In her keynote address to close proceedings, Theresa May was trying too hard to compensate for the calamities of last year’s event. Back then an intruder, an acute coughing fit, and a slogan disappearing behind her back combined to make that outing into a total nightmare.
But even if you deemed Mrs May’s dance attempts as parody, you’d still have to agree that there were many other parody makers taking the stage. Try the ubiquitous Boris Johnson, the grassroots’ darling who fails to impress colleagues, who regaled a huge crowd by dubbing his former boss’s Brexit plans “a cheat”. He then went on to run a series of Euromyths, or made-up yarns about the EU, which would have made rabid British tabloids seem pale.
But let’s also agree Boris is, well, just Boris. Try instead the current UK Foreign Minister Jeremy Hunt, who compared the EU on Brexit to the tyranny of the ex-USSR.
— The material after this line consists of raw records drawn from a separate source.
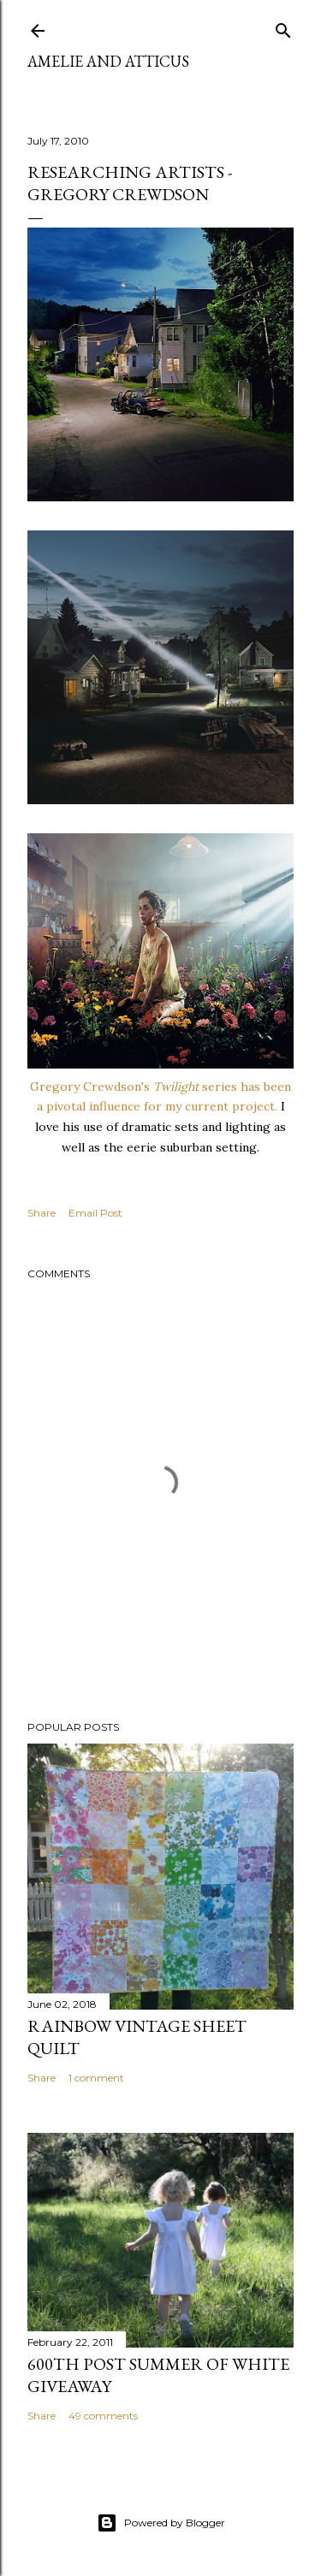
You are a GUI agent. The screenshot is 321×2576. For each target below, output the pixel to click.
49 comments (103, 2415)
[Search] (283, 27)
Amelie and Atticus (108, 61)
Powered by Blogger (161, 2523)
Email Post (95, 1212)
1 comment (96, 2077)
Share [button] (41, 1212)
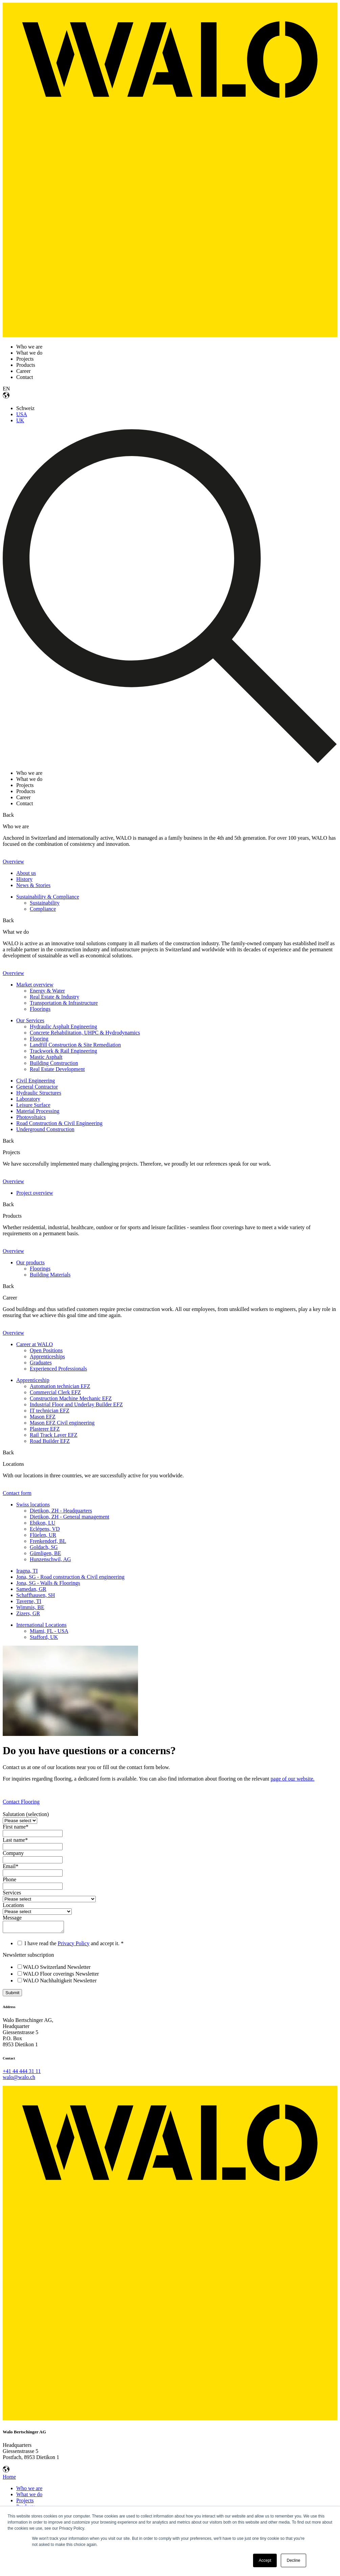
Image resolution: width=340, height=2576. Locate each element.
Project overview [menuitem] (34, 1193)
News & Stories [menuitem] (33, 885)
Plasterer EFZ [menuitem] (45, 1429)
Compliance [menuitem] (43, 909)
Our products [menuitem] (30, 1262)
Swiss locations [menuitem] (33, 1504)
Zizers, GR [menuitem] (28, 1613)
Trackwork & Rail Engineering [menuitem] (63, 1051)
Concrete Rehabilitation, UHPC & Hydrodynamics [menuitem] (85, 1032)
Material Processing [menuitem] (38, 1111)
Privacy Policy (74, 1945)
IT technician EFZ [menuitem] (49, 1410)
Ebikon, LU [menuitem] (42, 1523)
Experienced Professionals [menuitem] (58, 1369)
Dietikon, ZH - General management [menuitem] (69, 1517)
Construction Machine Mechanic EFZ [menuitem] (71, 1398)
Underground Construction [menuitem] (45, 1129)
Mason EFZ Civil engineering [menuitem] (62, 1423)
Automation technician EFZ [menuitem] (60, 1386)
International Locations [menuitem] (41, 1625)
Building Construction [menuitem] (54, 1063)
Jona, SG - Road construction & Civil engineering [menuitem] (70, 1577)
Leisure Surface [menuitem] (33, 1105)
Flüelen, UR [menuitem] (43, 1535)
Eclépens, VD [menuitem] (45, 1529)
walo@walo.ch (19, 2079)
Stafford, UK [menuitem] (44, 1637)
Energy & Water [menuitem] (47, 991)
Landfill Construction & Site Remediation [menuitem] (75, 1045)
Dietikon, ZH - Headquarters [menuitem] (61, 1510)
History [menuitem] (24, 879)
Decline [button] (293, 2560)
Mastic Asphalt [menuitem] (46, 1057)
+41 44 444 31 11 (22, 2073)
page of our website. (293, 1779)
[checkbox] (170, 1975)
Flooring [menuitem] (39, 1039)
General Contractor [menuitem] (37, 1087)
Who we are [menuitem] (29, 2490)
“The EU was set up to protect freedom. It was the Soviet Union that stopped people leaving,” he said, bringing rightwing populism to a new low. It certainly impressed the former East Bloc-turned-EU member states.
But this pair were in the halfpenny place compared with DUP leader Arlene Foster. On Monday she reduced the Good Friday Agreement from international treaty, voted by all of Ireland, to a piece of legislation. On Tuesday she issued a straight threat to pull down Mrs May’s government if there were border checks on produce going between the North and Britain. Yesterday she repeated those threats, with a throwback to unfortunate history. “The red line is blood red, it is very red,” she said. Need we discuss any further?
All in all, at last it fell to Mrs May to dance on stage for the grand finale. But here, in all fairness, it was a good speech, pitched at the middle ground of the Conservative Party.
There was no shortage of side-swipes at those trying to undermine her Brexit pathway. She tried to stress her party was one of “values” and “not ideology”, and she attacked Labour. In sum, Theresa May has tried extremely hard to re-assert her authority over her totally riven party – but to very questionable effect. She might even achieve a Brexit deal of some sort with the EU by the November 18 outer deadline – if only because the EU more usually does deals of some kind. But this conference – and especially that “blood red” DUP intervention – suggests the sometime Dancing Queen will find it bordering on the impossible to get any such deal through the London parliament.